For the first time, I have a mentor reviewing my work with a fine-tooth comb, and I'm grateful for her years of experience. But when you tend towards depression, anything can kick you out of the game. A constant onslaught of critique messes with your confidence. Even though my feedback has been great, the pressure of reading each email can cause me to crawl into my shell, only coming out for necessary functions. Hello, my name is Kitt, and I am a functional depressive. The increased interaction triggers burnout and fugue, as I am on the spectrum. As I get older, it is harder to mask. Because as you age, you don't care how people see you or if they see you. As a nurse, I must mask not for the patients but for coworkers. I connect well with my patients; they feel seen and heard, or so they tell me.

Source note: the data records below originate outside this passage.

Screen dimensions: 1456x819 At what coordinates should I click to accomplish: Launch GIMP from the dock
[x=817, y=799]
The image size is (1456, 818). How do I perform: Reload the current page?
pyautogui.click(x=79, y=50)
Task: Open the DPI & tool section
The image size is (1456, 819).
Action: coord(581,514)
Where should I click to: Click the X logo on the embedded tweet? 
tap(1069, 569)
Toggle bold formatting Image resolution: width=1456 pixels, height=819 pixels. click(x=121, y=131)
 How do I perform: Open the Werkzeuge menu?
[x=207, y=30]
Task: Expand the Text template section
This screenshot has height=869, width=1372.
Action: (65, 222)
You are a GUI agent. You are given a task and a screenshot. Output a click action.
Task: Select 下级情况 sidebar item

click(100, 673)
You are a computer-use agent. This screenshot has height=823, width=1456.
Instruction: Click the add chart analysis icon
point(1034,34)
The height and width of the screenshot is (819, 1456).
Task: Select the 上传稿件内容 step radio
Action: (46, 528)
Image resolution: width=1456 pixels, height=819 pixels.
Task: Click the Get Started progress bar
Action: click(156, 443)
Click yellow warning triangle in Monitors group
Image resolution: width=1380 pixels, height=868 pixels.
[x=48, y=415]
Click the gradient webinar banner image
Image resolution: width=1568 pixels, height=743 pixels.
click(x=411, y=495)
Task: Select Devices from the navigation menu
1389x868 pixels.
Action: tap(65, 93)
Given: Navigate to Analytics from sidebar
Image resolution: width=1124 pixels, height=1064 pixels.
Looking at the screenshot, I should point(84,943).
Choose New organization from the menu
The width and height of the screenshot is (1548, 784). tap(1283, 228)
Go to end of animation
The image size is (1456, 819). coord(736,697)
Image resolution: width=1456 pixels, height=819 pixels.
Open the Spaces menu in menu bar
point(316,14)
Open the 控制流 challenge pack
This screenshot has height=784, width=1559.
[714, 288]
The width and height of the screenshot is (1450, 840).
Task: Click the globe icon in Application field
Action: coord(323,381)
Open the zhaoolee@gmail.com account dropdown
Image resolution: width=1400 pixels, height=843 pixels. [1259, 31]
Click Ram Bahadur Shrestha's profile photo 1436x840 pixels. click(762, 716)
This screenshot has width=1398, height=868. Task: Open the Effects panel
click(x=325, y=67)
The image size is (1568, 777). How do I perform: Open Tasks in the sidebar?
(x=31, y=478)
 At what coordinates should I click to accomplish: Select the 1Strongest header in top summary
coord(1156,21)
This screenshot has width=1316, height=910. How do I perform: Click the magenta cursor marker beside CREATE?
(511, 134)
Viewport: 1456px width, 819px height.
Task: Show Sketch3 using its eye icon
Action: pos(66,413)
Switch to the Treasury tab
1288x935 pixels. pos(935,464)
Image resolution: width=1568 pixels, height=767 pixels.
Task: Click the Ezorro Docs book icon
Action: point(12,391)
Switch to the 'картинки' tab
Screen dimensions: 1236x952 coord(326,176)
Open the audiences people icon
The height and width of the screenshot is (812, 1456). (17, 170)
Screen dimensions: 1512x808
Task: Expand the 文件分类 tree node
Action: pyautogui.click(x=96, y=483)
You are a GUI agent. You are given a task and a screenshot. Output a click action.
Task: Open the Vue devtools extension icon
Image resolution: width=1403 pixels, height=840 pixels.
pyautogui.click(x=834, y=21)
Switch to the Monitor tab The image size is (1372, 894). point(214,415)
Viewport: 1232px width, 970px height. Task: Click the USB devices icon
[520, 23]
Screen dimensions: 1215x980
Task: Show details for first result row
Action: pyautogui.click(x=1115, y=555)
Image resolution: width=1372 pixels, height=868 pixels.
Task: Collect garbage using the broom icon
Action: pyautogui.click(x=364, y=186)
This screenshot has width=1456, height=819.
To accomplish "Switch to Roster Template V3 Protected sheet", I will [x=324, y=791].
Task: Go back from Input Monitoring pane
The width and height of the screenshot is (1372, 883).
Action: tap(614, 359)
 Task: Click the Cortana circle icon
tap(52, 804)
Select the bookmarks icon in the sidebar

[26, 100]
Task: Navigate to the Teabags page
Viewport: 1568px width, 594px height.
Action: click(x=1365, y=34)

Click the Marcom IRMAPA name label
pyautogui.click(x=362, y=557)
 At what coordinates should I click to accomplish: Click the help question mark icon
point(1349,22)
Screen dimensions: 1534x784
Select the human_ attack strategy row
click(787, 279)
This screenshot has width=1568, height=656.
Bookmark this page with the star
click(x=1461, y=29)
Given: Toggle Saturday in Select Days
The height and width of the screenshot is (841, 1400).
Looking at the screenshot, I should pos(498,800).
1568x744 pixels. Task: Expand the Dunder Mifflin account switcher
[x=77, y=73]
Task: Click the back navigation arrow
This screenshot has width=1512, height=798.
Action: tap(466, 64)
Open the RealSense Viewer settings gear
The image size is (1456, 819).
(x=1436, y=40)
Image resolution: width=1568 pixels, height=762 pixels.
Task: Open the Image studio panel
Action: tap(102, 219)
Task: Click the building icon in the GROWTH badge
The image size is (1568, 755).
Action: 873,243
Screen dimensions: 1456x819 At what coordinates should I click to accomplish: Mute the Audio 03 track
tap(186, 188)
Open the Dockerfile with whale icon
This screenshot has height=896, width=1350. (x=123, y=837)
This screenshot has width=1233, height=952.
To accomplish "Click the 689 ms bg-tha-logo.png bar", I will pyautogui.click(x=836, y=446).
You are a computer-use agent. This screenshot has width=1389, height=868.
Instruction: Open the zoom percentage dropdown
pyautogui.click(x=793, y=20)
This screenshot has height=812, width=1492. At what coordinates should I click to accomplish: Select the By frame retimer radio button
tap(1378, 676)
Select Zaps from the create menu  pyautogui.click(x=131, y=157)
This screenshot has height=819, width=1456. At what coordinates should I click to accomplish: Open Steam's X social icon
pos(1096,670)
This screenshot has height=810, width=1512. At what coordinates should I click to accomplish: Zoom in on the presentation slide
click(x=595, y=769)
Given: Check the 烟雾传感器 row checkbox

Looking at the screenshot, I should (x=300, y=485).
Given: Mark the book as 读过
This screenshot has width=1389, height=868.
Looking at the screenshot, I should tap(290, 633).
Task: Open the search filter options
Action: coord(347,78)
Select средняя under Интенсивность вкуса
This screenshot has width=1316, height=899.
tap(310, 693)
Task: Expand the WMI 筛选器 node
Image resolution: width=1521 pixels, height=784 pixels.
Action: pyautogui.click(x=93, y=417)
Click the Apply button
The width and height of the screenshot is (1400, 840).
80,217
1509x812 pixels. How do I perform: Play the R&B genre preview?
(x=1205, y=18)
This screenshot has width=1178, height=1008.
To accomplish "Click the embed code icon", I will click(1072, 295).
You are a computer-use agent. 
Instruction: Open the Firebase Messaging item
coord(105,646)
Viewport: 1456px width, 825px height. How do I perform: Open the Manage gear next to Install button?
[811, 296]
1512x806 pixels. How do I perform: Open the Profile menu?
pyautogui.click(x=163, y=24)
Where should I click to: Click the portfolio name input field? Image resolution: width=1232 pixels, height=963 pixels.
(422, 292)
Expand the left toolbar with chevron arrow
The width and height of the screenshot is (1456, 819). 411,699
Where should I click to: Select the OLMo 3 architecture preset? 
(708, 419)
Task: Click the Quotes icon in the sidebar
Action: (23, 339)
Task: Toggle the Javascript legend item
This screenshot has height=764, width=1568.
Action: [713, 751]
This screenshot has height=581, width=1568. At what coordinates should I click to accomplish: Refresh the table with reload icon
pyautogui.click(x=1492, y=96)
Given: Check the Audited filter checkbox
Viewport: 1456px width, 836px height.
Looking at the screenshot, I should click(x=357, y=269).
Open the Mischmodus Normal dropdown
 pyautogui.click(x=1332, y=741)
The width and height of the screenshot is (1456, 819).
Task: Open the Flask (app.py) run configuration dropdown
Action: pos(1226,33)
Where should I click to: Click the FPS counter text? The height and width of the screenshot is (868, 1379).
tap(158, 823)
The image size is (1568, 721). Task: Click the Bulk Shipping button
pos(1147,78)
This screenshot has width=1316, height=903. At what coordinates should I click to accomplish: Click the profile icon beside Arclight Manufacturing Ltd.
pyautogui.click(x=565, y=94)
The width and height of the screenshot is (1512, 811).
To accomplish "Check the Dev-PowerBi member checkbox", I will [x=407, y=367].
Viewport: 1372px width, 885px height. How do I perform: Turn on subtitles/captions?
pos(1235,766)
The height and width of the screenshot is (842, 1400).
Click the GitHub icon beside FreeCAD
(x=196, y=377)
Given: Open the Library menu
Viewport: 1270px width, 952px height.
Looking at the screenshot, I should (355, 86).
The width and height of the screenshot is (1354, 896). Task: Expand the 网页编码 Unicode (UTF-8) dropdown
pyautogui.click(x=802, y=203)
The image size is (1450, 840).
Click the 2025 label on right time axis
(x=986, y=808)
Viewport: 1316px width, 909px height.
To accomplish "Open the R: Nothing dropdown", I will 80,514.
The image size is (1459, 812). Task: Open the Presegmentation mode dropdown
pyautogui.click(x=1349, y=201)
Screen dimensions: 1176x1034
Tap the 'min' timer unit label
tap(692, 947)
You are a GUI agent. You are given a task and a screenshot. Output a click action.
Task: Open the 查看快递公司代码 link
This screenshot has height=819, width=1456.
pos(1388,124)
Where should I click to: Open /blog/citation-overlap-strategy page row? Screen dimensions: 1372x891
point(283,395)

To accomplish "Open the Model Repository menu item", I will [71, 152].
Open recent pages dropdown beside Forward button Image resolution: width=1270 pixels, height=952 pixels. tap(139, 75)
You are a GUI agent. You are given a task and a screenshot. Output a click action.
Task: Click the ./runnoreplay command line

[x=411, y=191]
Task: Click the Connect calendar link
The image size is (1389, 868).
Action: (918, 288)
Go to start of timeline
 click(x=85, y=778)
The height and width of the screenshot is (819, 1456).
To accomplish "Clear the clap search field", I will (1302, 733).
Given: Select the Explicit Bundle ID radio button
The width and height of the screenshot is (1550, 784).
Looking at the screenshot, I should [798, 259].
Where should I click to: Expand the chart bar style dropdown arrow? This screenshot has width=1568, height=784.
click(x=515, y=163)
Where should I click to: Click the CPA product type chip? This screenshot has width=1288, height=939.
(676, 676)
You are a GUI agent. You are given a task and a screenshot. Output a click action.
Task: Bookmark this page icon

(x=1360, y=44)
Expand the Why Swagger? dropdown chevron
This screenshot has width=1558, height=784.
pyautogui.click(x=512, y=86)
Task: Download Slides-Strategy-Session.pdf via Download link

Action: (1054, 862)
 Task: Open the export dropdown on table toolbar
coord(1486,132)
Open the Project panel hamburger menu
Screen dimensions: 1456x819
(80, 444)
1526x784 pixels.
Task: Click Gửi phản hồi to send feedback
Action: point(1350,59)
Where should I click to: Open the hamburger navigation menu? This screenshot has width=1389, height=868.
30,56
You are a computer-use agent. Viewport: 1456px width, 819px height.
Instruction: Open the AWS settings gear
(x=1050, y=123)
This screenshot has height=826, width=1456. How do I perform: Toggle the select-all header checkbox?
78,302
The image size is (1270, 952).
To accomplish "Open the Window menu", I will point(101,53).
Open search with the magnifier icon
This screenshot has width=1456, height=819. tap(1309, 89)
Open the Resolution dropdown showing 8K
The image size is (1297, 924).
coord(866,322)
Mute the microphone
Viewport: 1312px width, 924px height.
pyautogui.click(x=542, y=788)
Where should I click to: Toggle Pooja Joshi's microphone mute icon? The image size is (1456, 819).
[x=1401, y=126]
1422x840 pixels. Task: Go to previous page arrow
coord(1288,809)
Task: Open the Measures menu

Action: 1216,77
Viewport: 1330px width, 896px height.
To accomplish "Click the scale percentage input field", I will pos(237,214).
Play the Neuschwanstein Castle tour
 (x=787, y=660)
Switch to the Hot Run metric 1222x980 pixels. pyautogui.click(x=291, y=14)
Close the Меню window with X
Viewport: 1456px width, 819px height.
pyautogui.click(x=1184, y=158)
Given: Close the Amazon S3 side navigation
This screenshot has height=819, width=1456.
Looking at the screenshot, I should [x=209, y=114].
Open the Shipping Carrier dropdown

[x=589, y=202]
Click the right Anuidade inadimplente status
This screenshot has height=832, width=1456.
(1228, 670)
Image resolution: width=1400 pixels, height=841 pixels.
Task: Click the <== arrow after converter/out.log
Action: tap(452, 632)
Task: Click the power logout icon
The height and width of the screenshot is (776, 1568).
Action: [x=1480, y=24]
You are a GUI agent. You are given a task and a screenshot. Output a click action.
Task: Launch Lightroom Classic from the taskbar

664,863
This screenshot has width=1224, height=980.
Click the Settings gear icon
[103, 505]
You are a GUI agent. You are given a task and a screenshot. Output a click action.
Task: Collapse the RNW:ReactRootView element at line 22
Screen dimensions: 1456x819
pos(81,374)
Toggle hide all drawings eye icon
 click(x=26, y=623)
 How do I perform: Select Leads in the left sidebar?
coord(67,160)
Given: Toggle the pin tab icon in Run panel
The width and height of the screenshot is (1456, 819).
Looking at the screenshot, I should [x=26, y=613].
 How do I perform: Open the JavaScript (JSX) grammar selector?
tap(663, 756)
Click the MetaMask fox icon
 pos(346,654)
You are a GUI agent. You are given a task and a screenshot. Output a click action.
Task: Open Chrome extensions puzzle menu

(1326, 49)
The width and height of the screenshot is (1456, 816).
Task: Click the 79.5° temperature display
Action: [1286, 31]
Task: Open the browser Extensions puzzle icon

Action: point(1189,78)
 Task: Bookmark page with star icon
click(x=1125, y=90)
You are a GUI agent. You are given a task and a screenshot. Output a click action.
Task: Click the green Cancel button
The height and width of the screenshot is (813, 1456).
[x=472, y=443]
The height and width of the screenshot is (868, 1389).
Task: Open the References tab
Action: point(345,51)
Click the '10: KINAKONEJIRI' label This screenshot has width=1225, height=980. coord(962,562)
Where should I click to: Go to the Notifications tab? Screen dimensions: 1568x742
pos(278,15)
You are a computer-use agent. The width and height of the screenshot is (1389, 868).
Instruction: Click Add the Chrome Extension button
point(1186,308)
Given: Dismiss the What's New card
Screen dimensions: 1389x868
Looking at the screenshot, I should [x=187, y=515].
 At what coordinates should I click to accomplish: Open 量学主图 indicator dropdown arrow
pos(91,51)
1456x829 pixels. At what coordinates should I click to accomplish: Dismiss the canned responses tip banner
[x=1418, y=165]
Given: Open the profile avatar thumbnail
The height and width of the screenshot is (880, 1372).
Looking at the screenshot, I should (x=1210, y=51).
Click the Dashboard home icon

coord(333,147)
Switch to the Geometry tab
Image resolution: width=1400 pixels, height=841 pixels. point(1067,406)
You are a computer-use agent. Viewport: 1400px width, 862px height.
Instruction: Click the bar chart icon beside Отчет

So, instead of backing off, of course, I doubled down and entered the querying trenches, which is such a wonderfully safe place for a person with a mood disorder—just kidding. But with the support of my family, March started with a bang—a good one. I've learned to steel myself for critiques. Writing is a beautiful gift. I know people call it hard. I don't think it is hard. Put away the torches and pitchforks. For me, the word hard denotes an insurmountable task void of joy. I love the challenge of finding that perfect phrase or word for a story, even if it takes an entire bag of Twizzlers to achieve. The solace of writing keeps me focused even through burnout or down times. I'm grateful to the universe and my mom for helping me to realize I needed a creative outlet that feeds my soul and helps me move through those times.

So, what is the truth about plots and prose? They can help bring focus and light back into your life, bridging you from bone-aching sadness to hope. Writing can anchor you to reality through creativity, even when you are on a slippery slope. It turns out that breathing life into your characters can help you value yourself and your life. Embrace your craft, embrace your creativity, and embrace your life.